Por Hernán Cortés
En menos de un año y en dos oportunidades, el cine chileno dijo lo suyo sobre los abusos (sexuales y psíquicos) de la Iglesia Católica de su país. Primero fue con El club, de Pablo Larraín, donde las atrocidades de los "curitas" permanecían en un sigiloso fuera de campo. En la película de Matías Lira, en cambio, los hechos están a la vista y la estructura coloca a víctima y victimario en un sórdido juego de gato y ratón que, pese a estar basado en un caso que sacudió los cimientos de la curia local, no resulta del todo efectivo y verosímil.
El título se refiere al cura Fernando Karadima, a cargo de la parroquia santiaguina de El Bosque. Locuaz y carismático, pero al mismo tiempo manipulador y perverso, Karadima (Luis Gnecco) exhibe un magnetismo difícil de comprender (al menos para aquellos que no sean religiosos) entre sus monaguillos, que no por nada lo llaman "El santito". Tomás (interpretado por Pedro Campos de adolescente y por Benjamín Vicuña ya adulto), uno de esos acólitos que pretende ser sacerdote, comienza a frecuentar asiduamente al párroco, que lo convierte en su asistente personal. No es precisamente un chico, pero ciertas inseguridades y algún trauma del pasado lo harán caer en una telaraña simbiótica y enfermiza que se extenderá por casi veinte años.

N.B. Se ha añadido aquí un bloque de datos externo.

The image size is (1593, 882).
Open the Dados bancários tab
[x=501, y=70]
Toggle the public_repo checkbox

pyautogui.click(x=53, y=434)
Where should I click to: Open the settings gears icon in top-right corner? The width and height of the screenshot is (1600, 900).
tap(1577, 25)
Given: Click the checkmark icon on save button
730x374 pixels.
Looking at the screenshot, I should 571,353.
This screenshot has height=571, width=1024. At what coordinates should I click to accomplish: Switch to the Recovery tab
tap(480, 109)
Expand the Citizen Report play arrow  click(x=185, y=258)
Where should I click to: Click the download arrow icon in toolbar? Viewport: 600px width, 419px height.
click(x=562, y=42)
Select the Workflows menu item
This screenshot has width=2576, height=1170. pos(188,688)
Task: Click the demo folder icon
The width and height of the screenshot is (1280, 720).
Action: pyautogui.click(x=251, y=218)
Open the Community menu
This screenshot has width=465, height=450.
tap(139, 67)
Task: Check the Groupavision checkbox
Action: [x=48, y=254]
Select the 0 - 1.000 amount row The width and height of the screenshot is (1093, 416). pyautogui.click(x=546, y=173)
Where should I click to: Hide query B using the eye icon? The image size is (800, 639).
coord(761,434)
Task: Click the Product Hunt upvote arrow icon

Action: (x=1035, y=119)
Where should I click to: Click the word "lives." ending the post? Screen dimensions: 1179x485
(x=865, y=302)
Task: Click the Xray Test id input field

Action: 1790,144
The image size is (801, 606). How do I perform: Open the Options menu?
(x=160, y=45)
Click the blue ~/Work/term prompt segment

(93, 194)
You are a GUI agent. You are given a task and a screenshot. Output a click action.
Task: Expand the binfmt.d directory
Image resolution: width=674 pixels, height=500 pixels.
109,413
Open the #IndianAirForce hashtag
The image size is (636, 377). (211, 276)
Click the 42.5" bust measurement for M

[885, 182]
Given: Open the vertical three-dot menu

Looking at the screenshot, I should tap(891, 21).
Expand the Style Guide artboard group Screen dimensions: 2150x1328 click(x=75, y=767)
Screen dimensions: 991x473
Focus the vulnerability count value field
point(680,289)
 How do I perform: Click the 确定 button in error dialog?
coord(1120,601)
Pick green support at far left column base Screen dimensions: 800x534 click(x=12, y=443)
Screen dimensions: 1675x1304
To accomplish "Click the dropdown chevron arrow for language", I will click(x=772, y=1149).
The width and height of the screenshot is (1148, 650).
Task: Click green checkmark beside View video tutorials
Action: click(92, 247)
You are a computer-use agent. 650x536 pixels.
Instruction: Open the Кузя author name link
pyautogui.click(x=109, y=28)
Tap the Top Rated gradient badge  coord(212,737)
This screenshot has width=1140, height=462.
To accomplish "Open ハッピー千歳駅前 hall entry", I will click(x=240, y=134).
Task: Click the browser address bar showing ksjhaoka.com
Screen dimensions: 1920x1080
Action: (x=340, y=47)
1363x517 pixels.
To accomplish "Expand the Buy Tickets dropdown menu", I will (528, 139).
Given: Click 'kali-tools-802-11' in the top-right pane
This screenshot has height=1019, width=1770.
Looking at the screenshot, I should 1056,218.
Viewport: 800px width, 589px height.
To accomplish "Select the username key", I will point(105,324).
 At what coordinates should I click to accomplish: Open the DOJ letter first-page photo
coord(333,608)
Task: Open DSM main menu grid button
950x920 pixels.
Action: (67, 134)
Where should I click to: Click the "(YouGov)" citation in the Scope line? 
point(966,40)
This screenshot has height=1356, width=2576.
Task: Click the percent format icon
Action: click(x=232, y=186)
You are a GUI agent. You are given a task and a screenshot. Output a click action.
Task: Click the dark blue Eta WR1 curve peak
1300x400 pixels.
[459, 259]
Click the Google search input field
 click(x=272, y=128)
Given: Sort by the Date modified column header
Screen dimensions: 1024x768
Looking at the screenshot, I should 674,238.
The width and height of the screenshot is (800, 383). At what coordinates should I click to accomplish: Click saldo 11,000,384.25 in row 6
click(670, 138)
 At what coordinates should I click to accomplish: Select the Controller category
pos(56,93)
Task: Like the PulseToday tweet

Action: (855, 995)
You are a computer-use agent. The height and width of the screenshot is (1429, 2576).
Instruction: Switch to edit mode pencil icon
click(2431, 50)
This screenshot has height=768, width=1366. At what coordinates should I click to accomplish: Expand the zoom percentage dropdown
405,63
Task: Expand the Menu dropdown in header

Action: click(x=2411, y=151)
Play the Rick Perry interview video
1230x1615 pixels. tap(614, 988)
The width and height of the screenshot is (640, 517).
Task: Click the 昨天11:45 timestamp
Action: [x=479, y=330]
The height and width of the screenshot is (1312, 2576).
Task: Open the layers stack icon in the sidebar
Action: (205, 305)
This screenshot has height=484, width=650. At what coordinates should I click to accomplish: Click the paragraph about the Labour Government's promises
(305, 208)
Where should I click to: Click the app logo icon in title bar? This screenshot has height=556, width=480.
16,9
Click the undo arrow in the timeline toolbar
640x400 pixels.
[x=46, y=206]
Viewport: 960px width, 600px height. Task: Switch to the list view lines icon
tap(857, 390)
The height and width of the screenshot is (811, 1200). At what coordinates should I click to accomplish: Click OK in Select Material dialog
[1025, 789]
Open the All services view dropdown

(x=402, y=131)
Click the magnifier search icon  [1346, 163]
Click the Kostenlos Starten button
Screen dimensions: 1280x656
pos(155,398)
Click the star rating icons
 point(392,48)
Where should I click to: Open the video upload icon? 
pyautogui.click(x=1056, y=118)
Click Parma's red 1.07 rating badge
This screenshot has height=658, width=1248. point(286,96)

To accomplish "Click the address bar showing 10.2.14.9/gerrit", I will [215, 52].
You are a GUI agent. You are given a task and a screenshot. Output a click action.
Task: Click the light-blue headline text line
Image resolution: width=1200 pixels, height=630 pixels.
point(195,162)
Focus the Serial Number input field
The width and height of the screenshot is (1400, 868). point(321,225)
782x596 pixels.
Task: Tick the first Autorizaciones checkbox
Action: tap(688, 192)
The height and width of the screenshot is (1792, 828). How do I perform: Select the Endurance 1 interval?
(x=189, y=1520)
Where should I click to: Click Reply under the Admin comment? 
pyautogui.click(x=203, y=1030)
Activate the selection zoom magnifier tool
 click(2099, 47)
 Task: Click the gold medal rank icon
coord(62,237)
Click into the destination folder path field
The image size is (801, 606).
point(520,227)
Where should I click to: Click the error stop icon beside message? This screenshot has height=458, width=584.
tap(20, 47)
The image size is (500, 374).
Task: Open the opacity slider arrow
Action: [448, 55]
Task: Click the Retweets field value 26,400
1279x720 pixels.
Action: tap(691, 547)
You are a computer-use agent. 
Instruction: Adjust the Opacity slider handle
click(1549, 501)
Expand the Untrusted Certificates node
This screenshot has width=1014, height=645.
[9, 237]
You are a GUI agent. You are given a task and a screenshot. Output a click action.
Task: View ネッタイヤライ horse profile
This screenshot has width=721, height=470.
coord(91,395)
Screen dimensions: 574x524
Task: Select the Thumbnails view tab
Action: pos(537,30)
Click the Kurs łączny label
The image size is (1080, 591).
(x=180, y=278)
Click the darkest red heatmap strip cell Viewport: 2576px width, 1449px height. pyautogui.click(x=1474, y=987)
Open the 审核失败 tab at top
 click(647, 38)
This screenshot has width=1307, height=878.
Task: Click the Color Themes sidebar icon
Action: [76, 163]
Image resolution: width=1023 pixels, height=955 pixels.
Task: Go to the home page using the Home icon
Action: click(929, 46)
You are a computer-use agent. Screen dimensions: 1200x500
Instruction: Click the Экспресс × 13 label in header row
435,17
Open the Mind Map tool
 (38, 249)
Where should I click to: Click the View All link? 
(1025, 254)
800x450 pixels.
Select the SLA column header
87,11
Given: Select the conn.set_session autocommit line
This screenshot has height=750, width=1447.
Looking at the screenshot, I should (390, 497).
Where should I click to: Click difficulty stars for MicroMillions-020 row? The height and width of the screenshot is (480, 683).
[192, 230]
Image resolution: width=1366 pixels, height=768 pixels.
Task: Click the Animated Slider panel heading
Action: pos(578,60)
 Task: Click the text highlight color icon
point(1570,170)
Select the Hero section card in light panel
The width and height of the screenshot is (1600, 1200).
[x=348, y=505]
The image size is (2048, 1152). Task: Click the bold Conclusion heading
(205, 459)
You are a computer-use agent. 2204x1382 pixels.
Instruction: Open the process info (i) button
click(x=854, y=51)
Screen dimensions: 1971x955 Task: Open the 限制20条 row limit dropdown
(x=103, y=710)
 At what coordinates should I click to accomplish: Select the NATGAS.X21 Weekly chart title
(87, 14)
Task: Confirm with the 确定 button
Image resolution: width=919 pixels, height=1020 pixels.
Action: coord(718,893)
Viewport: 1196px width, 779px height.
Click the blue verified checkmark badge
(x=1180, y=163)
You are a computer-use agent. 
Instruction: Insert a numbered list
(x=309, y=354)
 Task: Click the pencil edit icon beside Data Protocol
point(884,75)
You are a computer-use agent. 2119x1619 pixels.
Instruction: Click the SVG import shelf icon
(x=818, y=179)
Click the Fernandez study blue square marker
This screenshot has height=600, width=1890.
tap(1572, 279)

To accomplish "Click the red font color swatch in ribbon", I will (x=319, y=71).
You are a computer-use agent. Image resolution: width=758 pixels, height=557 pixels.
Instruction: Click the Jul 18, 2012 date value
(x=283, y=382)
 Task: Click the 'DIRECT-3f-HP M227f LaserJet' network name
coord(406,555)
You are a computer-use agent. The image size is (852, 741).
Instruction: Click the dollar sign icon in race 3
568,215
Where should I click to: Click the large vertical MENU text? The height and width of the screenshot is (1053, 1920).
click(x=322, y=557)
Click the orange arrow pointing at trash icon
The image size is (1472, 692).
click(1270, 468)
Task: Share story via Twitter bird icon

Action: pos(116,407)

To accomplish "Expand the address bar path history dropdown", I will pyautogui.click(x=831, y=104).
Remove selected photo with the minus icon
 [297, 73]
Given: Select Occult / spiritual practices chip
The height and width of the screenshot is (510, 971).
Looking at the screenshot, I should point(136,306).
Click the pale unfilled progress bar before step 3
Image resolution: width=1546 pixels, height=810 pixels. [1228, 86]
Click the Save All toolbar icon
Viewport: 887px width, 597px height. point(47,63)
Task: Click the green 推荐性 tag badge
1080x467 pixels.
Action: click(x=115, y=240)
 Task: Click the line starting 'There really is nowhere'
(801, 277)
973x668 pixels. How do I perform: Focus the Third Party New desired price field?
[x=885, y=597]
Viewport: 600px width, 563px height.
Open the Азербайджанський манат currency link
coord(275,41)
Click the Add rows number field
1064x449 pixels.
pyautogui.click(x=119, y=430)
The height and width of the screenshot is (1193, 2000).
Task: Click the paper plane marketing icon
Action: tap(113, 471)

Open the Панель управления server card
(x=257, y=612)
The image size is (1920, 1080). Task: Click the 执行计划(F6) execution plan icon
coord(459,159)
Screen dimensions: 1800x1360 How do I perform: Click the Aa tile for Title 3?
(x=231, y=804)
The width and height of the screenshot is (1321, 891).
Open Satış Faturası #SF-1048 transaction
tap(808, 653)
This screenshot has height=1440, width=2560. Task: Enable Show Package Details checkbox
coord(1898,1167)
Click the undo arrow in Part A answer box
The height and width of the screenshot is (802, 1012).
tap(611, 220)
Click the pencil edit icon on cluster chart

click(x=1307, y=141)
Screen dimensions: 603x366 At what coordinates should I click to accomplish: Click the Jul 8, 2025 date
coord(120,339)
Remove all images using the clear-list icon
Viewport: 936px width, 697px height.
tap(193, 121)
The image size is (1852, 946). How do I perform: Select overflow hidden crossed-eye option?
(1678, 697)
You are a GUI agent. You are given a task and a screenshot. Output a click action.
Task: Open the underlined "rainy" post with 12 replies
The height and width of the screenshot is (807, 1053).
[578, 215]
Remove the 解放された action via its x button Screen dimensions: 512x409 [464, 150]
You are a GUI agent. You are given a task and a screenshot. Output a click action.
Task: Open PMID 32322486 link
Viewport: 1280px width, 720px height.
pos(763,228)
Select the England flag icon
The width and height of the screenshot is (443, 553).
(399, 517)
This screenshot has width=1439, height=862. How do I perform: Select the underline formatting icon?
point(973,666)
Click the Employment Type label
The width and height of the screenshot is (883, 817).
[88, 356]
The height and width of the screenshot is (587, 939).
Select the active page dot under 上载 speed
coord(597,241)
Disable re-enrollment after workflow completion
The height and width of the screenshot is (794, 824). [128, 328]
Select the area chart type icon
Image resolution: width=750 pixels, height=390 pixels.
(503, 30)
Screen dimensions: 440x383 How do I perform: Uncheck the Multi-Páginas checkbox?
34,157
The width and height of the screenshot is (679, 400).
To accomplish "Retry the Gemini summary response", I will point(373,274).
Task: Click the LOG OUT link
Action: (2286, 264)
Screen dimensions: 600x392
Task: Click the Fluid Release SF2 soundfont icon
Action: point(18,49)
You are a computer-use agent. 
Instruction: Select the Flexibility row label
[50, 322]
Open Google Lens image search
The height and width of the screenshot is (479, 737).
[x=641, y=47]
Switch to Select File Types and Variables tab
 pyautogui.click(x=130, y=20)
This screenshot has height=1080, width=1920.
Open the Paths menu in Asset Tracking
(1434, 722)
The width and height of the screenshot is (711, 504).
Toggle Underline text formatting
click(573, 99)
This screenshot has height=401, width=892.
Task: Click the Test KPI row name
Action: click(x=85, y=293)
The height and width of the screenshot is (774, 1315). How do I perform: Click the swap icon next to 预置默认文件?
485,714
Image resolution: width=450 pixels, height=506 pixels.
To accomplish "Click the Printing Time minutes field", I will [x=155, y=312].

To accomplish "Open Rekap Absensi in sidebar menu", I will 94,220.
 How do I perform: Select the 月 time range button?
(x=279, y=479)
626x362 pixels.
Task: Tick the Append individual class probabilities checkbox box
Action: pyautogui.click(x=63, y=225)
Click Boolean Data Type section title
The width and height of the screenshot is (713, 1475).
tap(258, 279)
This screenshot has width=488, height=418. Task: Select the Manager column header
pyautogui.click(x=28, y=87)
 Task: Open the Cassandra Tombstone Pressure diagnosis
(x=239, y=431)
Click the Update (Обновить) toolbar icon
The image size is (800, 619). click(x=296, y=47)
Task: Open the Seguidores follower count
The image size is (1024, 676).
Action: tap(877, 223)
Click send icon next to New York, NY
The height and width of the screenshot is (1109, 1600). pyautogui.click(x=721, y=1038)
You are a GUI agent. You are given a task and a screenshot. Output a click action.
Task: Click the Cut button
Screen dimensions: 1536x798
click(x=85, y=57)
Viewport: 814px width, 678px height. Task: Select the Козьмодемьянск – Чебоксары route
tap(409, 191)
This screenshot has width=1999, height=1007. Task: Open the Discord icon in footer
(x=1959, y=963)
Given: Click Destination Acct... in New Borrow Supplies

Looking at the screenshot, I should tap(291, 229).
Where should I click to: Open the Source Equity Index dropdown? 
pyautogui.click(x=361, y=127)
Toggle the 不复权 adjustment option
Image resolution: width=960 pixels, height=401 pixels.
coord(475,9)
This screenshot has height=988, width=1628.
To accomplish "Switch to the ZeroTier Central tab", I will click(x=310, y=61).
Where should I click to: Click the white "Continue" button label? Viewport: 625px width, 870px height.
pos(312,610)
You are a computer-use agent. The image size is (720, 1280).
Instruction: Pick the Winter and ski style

La narración pendula entre el presente y el pasado. A partir de una larga conversación con un sacerdote al tanto de las malas artes de Karadima, Tomás repasa desde los primeros escarceos sexuales a los que fue ¿sometido? (le sobraba edad para defenderse) hasta cuando, ya casado y con hijos, le concede al cura el insólito rol de "guía espiritual" de su familia.
Los abusos de la Iglesia, claro está, no se limitan solo a lo sexual (el dominio también puede ser psicológico). Pero la película no encuentra la solidez necesaria para hacer creíble la historia. ¿Qué es lo que provoca la exhaustiva dependencia de Tomás con el impune Karadima? El film jamás lo profundiza, y así, la propuesta navega entre el drama intimista, el thriller psicológico y la denuncia social. Y no termina siendo ni una cosa ni la otra.